Fast Concurrent Queues for x86 Processors
Conventional wisdom in designing concurrent data structures is to use the most powerful synchronization primitive, namely compare-and-swap (CAS), and to avoid contended hot spots. In building concurrent FIFO queues, this reasoning has led researchers to propose combining-based concurrent queues. This work takes a different approach, showing how to rely on fetch-and-add (F&A), a less powerful primitive that is available on x86 processors, to construct the LCRQ: a nonblocking (lock-free) linearizable concurrent FIFO queue which, despite the F&A being a contended hot spot, outperforms combining-based implementations by 1.5x to 2.5x in all concurrency levels on an x86 server with four multicore processors, in both single-processor and multi-processor executions.
Fast Concurrent Queues for x86 Processors.
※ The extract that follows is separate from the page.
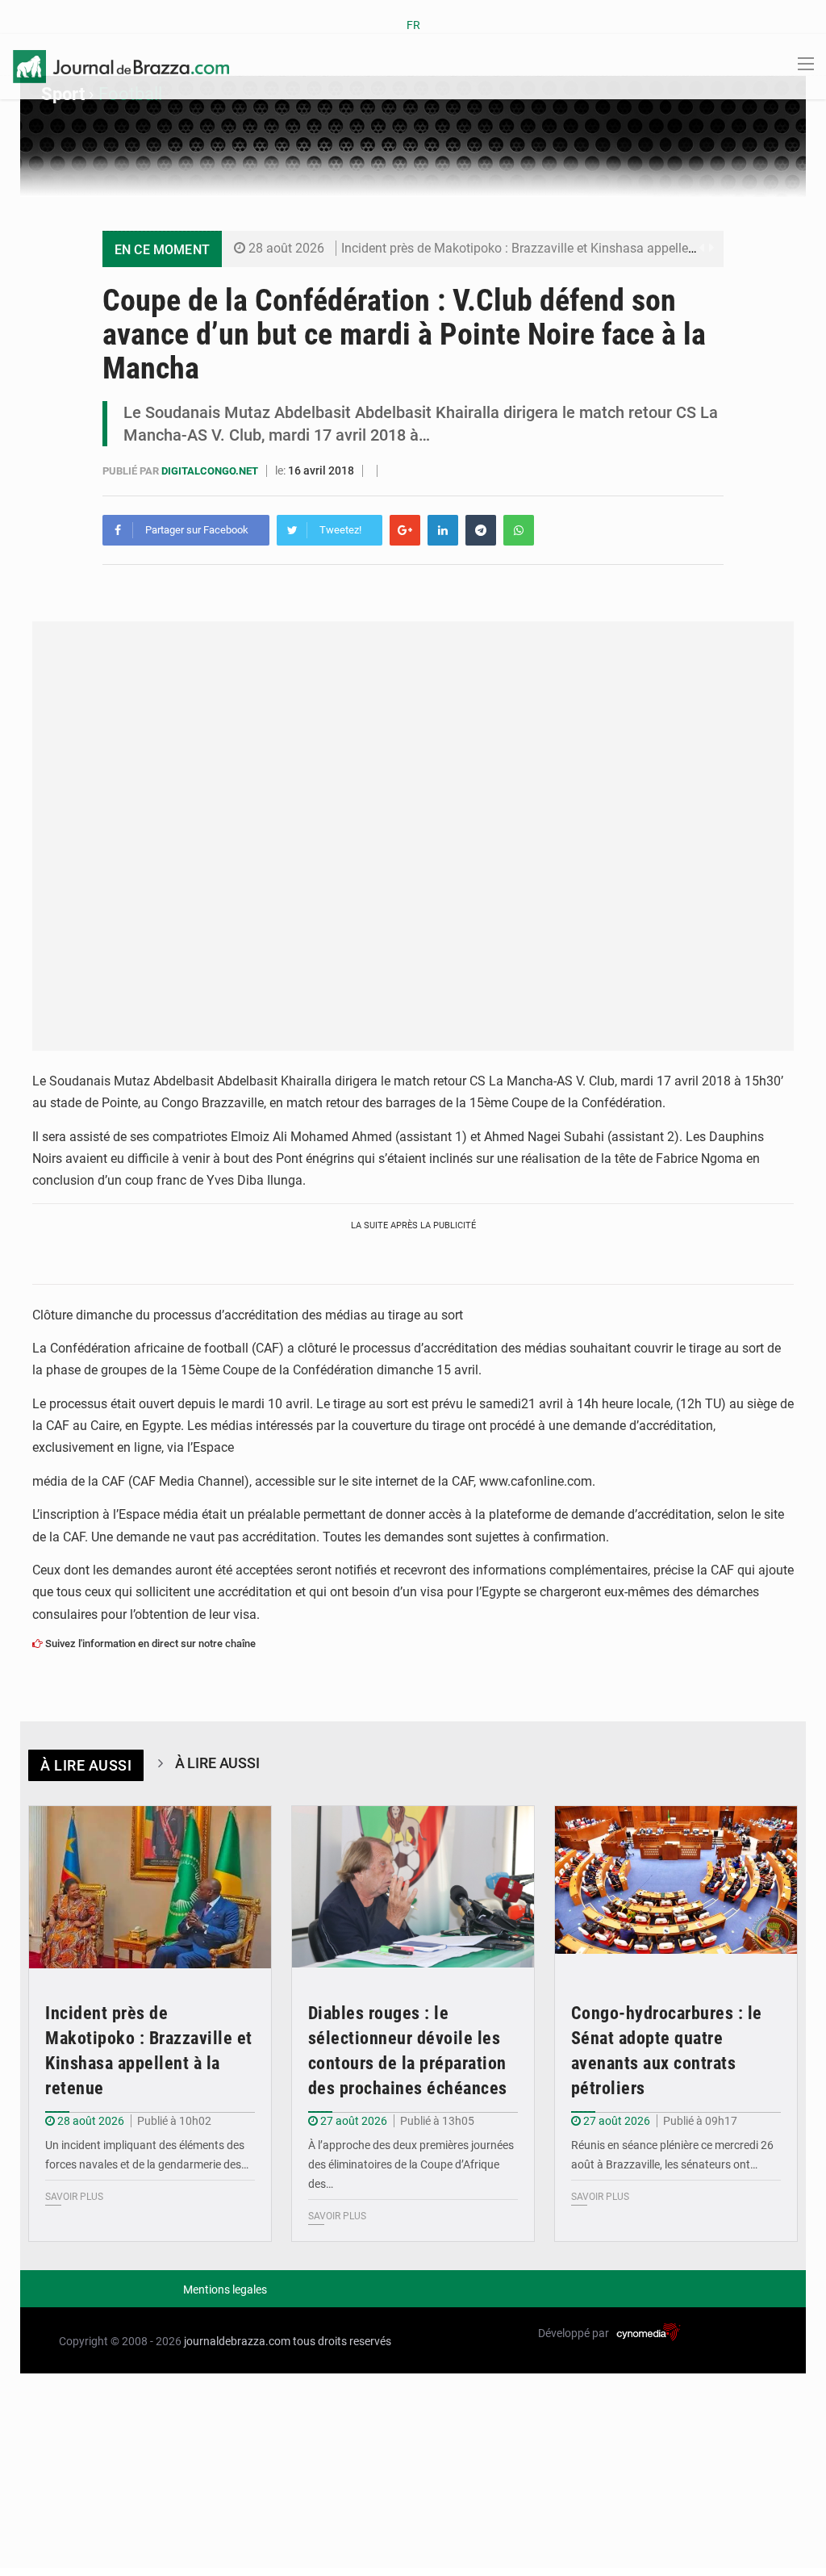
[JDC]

Adam Morrison and Yehuda Afek. PPoPP 2013.
(This manuscript updates Figure 5b with 2 lines that were omitted in the proceedings version.)
- The LCRQ source code package contains a complete benchmark program which is meant to be plugged into the sim and synch synchronization techniques benchmark framework. This version of the package fixes several issues in the original release. The fixes do not affect our published performance results, and they should improve performance for other kinds of workloads.